(Task requirements) Rewrite every one of the lines below as a Markdown table with the columns "Row" and "Line", numbering the rows in order and omitting any blank lines.

== == ==

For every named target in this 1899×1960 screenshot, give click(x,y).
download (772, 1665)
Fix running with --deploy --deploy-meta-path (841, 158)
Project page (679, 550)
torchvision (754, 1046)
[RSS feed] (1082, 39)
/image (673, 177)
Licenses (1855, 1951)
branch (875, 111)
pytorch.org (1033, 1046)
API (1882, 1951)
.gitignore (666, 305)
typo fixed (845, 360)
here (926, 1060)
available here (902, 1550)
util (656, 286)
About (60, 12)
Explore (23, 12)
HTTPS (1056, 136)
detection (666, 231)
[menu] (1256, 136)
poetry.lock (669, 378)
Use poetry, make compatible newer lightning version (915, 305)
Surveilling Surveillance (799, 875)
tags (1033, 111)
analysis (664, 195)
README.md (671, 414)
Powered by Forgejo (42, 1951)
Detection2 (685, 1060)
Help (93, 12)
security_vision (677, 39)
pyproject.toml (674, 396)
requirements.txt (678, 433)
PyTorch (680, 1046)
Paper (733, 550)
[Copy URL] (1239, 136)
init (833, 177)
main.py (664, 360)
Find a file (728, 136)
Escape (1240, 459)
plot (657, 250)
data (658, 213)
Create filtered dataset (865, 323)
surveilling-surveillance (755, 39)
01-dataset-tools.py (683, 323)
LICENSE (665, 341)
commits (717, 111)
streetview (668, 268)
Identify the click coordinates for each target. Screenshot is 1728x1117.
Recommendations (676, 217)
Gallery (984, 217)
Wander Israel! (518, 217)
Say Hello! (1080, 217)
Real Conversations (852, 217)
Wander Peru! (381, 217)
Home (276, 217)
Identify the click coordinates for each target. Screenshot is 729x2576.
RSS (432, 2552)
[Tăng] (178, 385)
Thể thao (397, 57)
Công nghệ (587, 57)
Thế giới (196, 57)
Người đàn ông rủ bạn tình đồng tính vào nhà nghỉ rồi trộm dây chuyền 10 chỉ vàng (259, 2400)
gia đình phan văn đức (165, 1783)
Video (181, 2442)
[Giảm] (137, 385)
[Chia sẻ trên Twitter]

== == ==

(Full output)
| Row | Line |
|---|---|
| 1 | For every named target in this 1899×1960 screenshot, give click(x,y). |
| 2 | download (772, 1665) |
| 3 | Fix running with --deploy --deploy-meta-path (841, 158) |
| 4 | Project page (679, 550) |
| 5 | torchvision (754, 1046) |
| 6 | [RSS feed] (1082, 39) |
| 7 | /image (673, 177) |
| 8 | Licenses (1855, 1951) |
| 9 | branch (875, 111) |
| 10 | pytorch.org (1033, 1046) |
| 11 | API (1882, 1951) |
| 12 | .gitignore (666, 305) |
| 13 | typo fixed (845, 360) |
| 14 | here (926, 1060) |
| 15 | available here (902, 1550) |
| 16 | util (656, 286) |
| 17 | About (60, 12) |
| 18 | Explore (23, 12) |
| 19 | HTTPS (1056, 136) |
| 20 | detection (666, 231) |
| 21 | [menu] (1256, 136) |
| 22 | poetry.lock (669, 378) |
| 23 | Use poetry, make compatible newer lightning version (915, 305) |
| 24 | Surveilling Surveillance (799, 875) |
| 25 | tags (1033, 111) |
| 26 | analysis (664, 195) |
| 27 | README.md (671, 414) |
| 28 | Powered by Forgejo (42, 1951) |
| 29 | Detection2 (685, 1060) |
| 30 | Help (93, 12) |
| 31 | security_vision (677, 39) |
| 32 | pyproject.toml (674, 396) |
| 33 | requirements.txt (678, 433) |
| 34 | PyTorch (680, 1046) |
| 35 | Paper (733, 550) |
| 36 | [Copy URL] (1239, 136) |
| 37 | init (833, 177) |
| 38 | main.py (664, 360) |
| 39 | Find a file (728, 136) |
| 40 | Escape (1240, 459) |
| 41 | plot (657, 250) |
| 42 | data (658, 213) |
| 43 | Create filtered dataset (865, 323) |
| 44 | surveilling-surveillance (755, 39) |
| 45 | 01-dataset-tools.py (683, 323) |
| 46 | LICENSE (665, 341) |
| 47 | commits (717, 111) |
| 48 | streetview (668, 268) |
| 49 | Identify the click coordinates for each target. Screenshot is 1728x1117. |
| 50 | Recommendations (676, 217) |
| 51 | Gallery (984, 217) |
| 52 | Wander Israel! (518, 217) |
| 53 | Say Hello! (1080, 217) |
| 54 | Real Conversations (852, 217) |
| 55 | Wander Peru! (381, 217) |
| 56 | Home (276, 217) |
| 57 | Identify the click coordinates for each target. Screenshot is 729x2576. |
| 58 | RSS (432, 2552) |
| 59 | [Tăng] (178, 385) |
| 60 | Thể thao (397, 57) |
| 61 | Công nghệ (587, 57) |
| 62 | Thế giới (196, 57) |
| 63 | Người đàn ông rủ bạn tình đồng tính vào nhà nghỉ rồi trộm dây chuyền 10 chỉ vàng (259, 2400) |
| 64 | gia đình phan văn đức (165, 1783) |
| 65 | Video (181, 2442) |
| 66 | [Giảm] (137, 385) |
| 67 | [Chia sẻ trên Twitter] |